FBI forensics expert Michael Maguire testified about his search of Christensen’s Astra and apartment, showing a picture using "alternative light source" of what appears to be handprints above Christensen’s bed.
The alternative light source highlights bodily fluids and cleaning supplies — though not blood — defense attorney Elisabeth Pollock noted.
Maguire’s search also showed extensive luminal reaction in the front passenger area of Christensen’s Astra, which seemed to indicate extensive cleaning, as no blood was found there.
Charles Hill testified about his conversations with Christensen at the Macon County Jail in the summer of 2017. They had cells next to each other in a separate area from the rest of the jail population.
They were in their cell 23 hours a day. "I spoke to him every day," Hill said. "I took a liking to him."
Christensen eventually told him he pulled up to a girl, had a police badge, she got in, but he took a wrong turn and she got out.
Hill told this to a correctional officer, who told it to the FBI.
Hill said Christensen cried twice while on the phone, laughed and giggled, read his books, talked to his lawyers.
UPDATE: 10:45 a.m.
PEORIA — Apartment maintenance man John Clark, who went to Christensen’s residence June 15, testified Tuesday morning.
The request was made June 13, four days after Christensen kidnapped Ms. Zhang, because "the grout has been peeling for quite some time and it’s getting a lot worse. There’s mold."

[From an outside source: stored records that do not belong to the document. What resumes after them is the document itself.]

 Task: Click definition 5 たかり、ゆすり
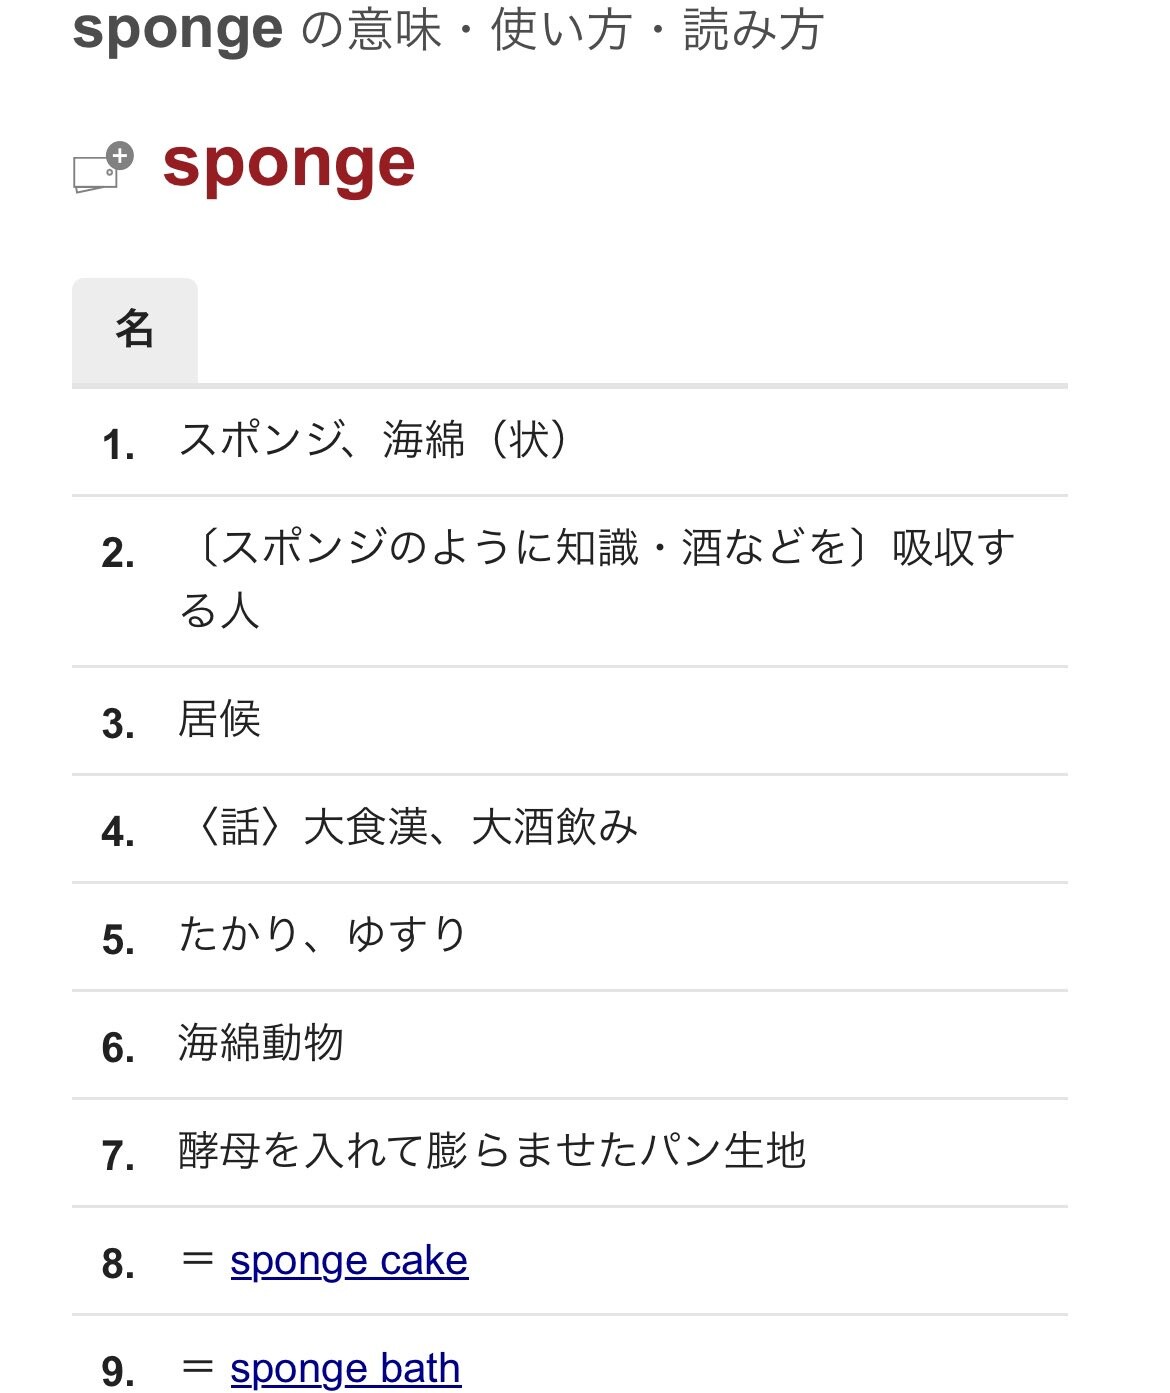(322, 936)
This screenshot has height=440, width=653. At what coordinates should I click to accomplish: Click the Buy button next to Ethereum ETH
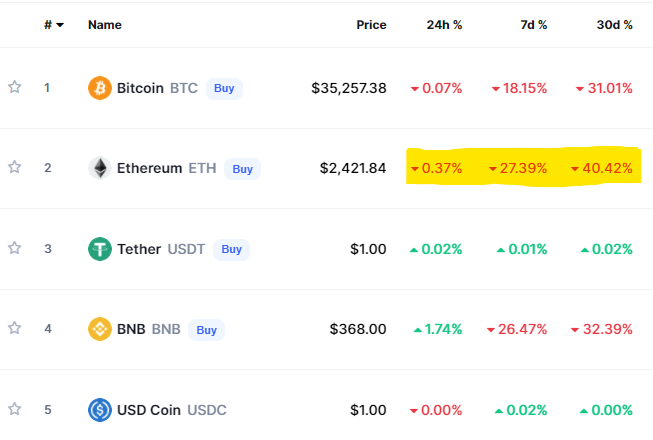click(242, 169)
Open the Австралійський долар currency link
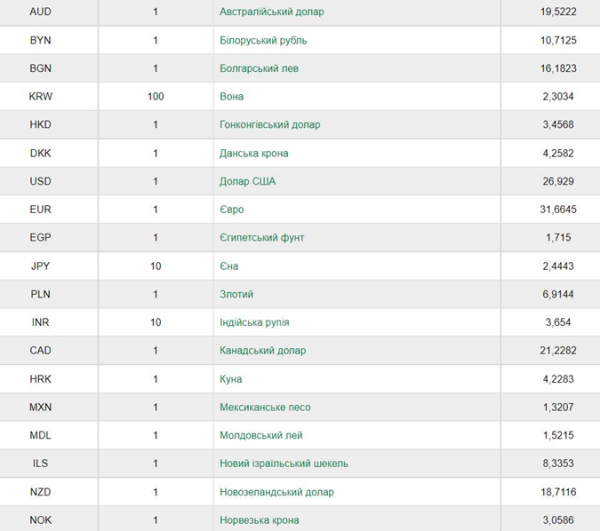This screenshot has width=600, height=531. click(272, 12)
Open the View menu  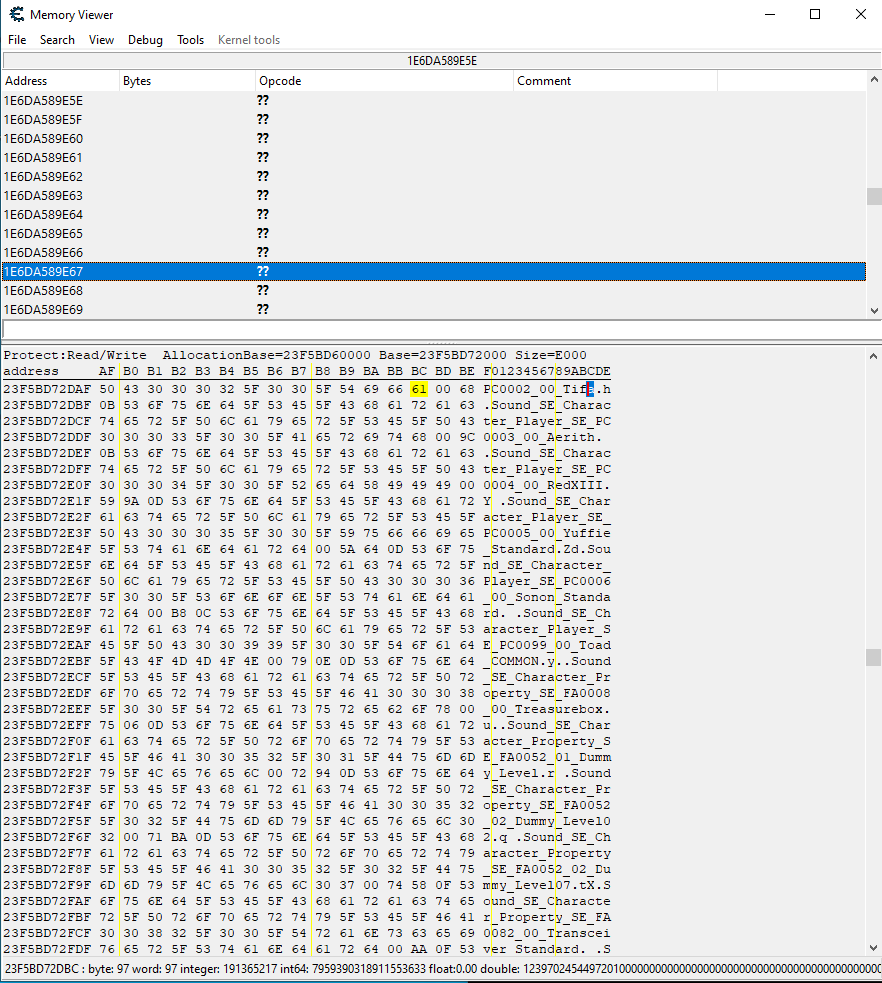(x=101, y=40)
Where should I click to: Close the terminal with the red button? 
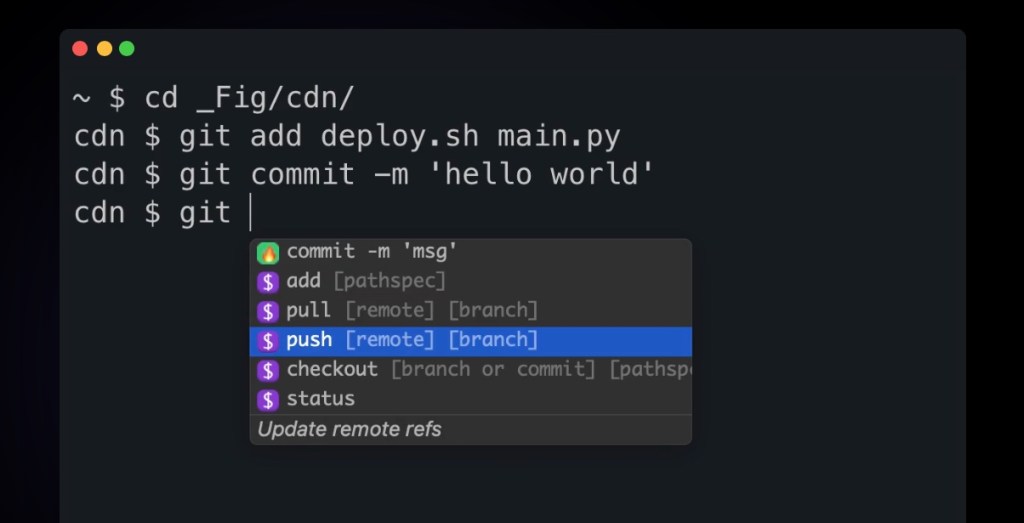(x=81, y=48)
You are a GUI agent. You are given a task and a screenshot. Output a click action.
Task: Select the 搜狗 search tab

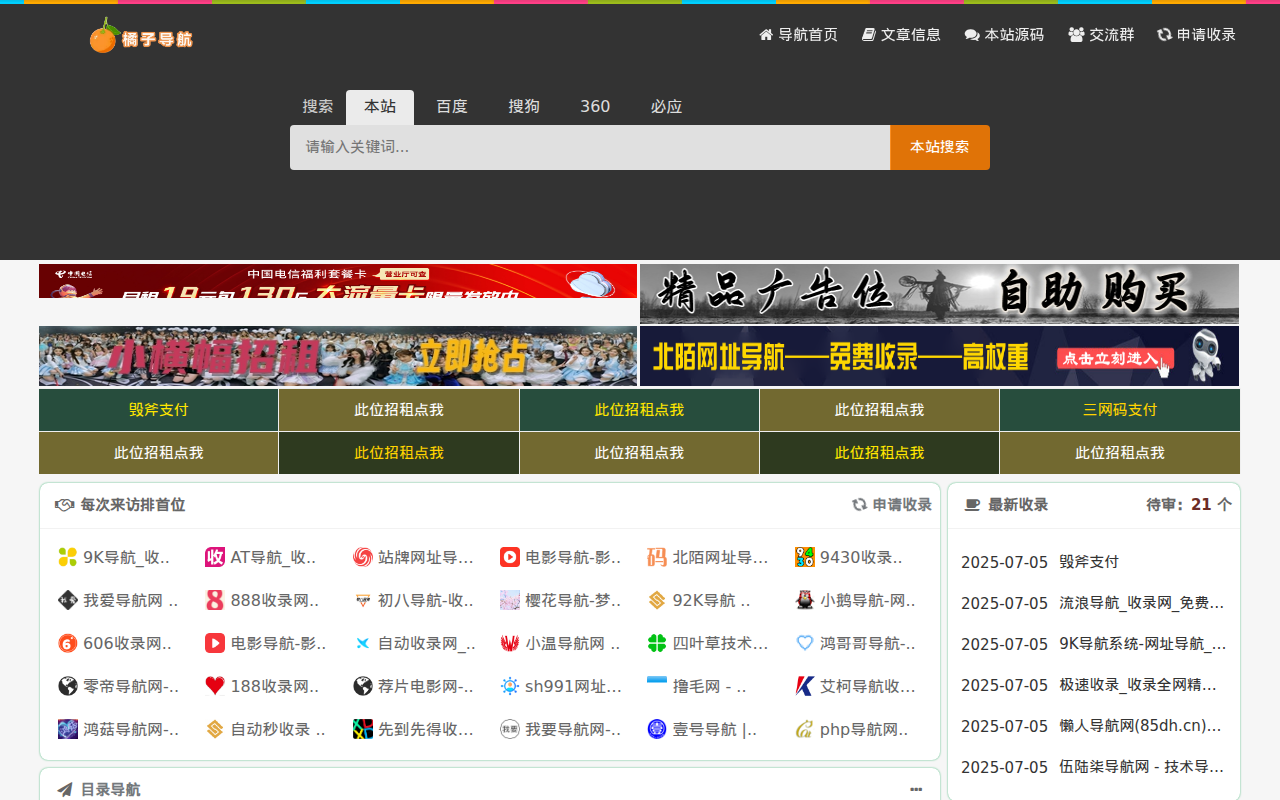click(x=524, y=107)
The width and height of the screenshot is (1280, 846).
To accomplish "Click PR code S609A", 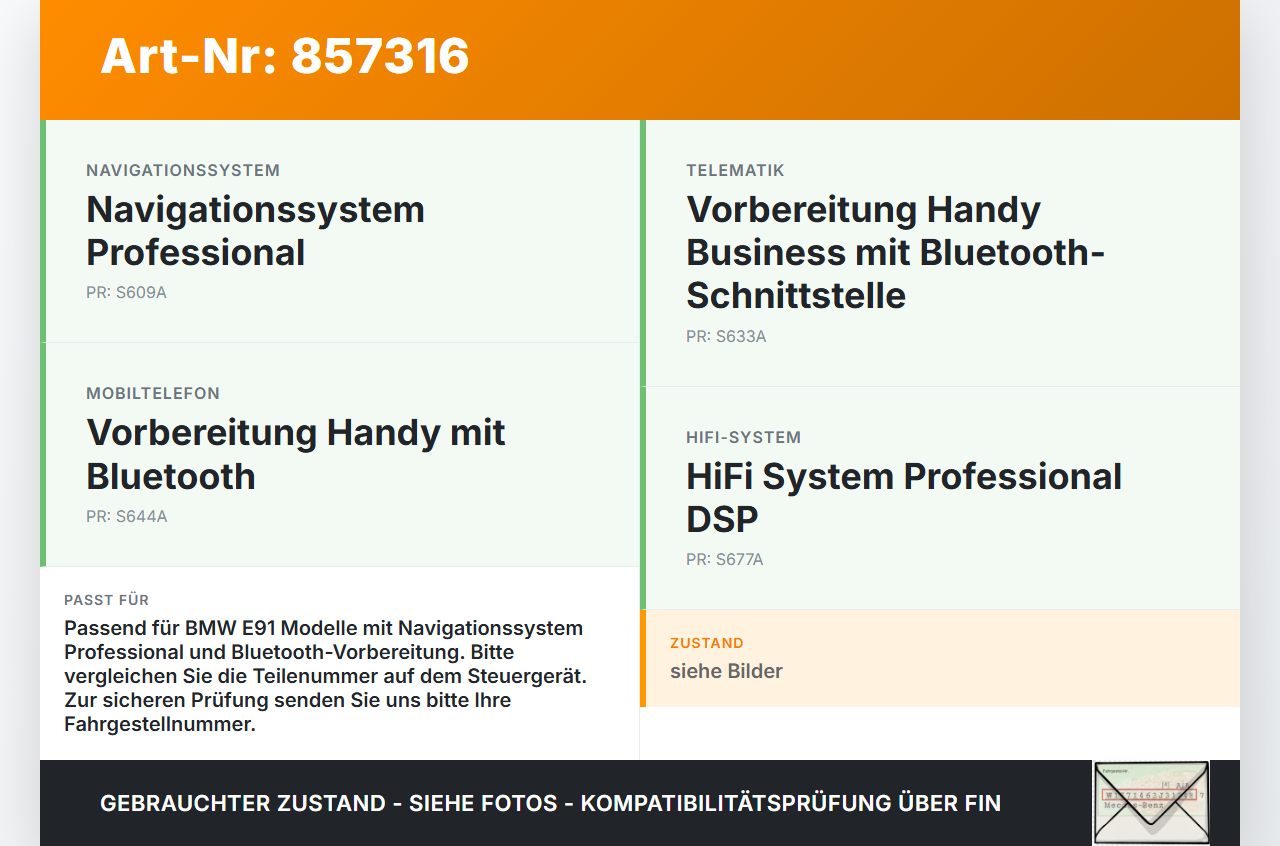I will pyautogui.click(x=126, y=293).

Clark said there was mold and mildew in some joints and some caulk peeling, but the grout appeared to be in normal condition.
He said he sprayed mold remover on the walls and put fresh caulk in the corners. It took about 30 minutes.
UIPD detective Tom Geis testified about searching Christensen’s safety deposit box at Busey Bank. His passport, lease agreement, a tax form, wedding certificate, vehicle registration and birth certificate were in there.
Emily Hogan, the UI grad student who said she was approached by a man the morning Ms. Zhang went missing, also testified, repeating much of what she said at a pretrial hearing in December.
"I’m an undercover cop," the man told her. "Could I ask you some questions?"
She said yes to what she described as a white male in his early 30s with short dark hair and clean shaven. He was also wearing aviators.
He showed her something with a silver star on it, she said, and asked, "Can you get in to the car?"
She said no, which seemed to surprise him, and backed away.
She then called the police and made a Facebook post about this.
A few days later, she identified Christensen’s photo in a lineup. She didn’t expect to recognize anyone, and "then I saw him. I was very shocked."
She said she had a physical reaction. "I was sick."
PEORIA — The latest schedule floated by attorneys in the Brendt Christensen trial could see the jury start deliberating this week.
Witnesses this week are expected to include Emily Hogan, a young woman who prosecutors say Christensen approached before kidnapping Yingying Zhang.
Also, Christensen's then-girlfriend Terra Bullis will take the stand. She's the one who secretly audio-taped Christensen for the FBI. Christensen's then-wife, Michelle Zortman, will be a defense witness — as early as Thursday.
Closing arguments by attorneys on both sides could be either Friday morning or Monday morning. The jury then will deliberate on a guilty or not guilty verdict only. If the verdict is guilty, jury talks will come later about whether to impose the death penalty or life in prison.
Elsewhere Tuesday, judge James Shadid ordered attorneys for the University of Illinois to appear at the courthouse Monday and bring documents related to Christensen's treatment at the school's counseling center.
The defense had subpoenaed those documents, but the UI didn't comply. So the defense asked the judge to step in.